Zaun, a UK company that supplies military bases with high-security fencing, suffered a partially successful ransomware attack, with the hackers’ apparent point of entry a PC endpoint running the obsolete Windows 7 software.
In a statement, Zaun admitted the LockBit threat actor managed to compromise the company’s infrastructure and steal roughly 10GB of data.
It did not manage to deploy the ransomware encryptor, and the company also said that the attackers didn’t take any sensitive information.
“We do not believe that any classified documents were stored on the system or have been compromised,” the announcement reads, adding that LockBit appears to have published the stolen data on the dark web.

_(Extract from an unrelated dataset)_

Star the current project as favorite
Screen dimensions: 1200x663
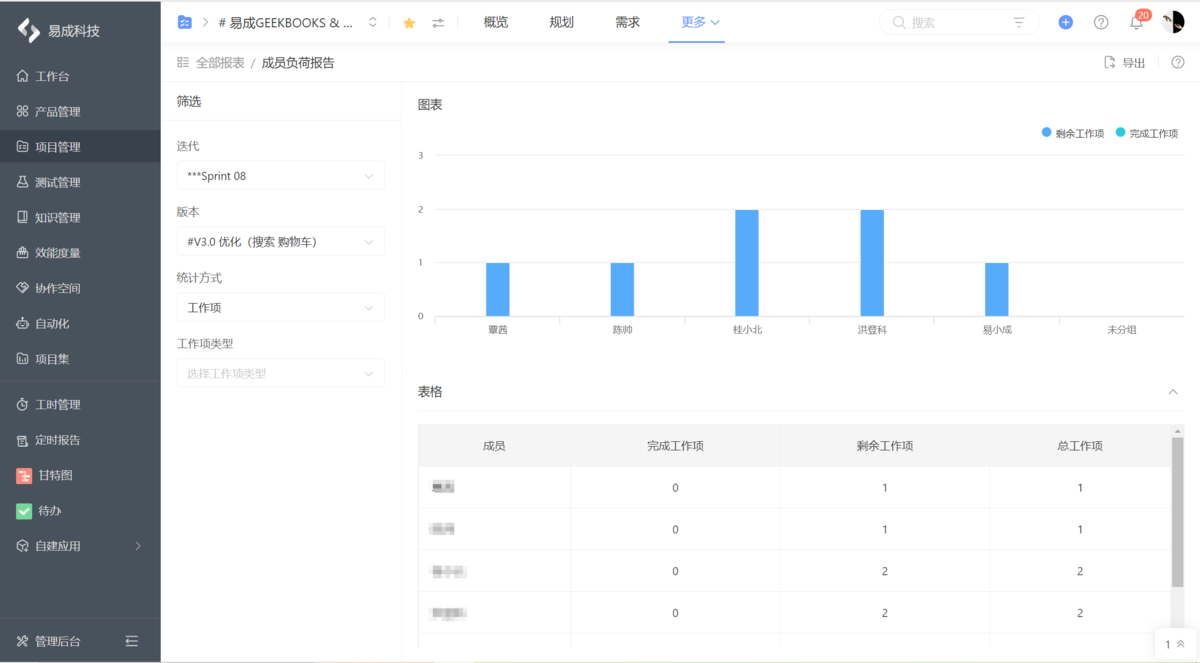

The National Cyber Security Centre (NCSC) and the UK’s Information Commissioner’s Office (ICO) were both notified of the incident.
Ransomware is a relatively novel method of cybercrime that’s only been around for a couple of years, but since hackers can extort the victims for millions of dollars, it quickly rose to fame. The wider cybersecurity community, as well as law enforcement, have since been urging organizations to keep their endpoints secure, not just by enforcing strong password policies and multi-factor authentication, but also by regularly deploying patches and updates.
When software reaches its end-of-life date, like Windows 7 did back in early 2020, it no longer receives updates. Hence, if someone for example discovers a high-severity flaw that grants remote code execution capabilities, the software’s makers will not release a patch and users will be left at risk. For Windows 7, Microsoft offered Extended Security Updates for sale, but the service was shut down in early 2023. Mainstream support ended in 2015, and the OS’ end of life was in January 10, 2020.
LockBit is one of the largest and most active ransomware operators around, which has so far assaulted dozens of organizations around the world.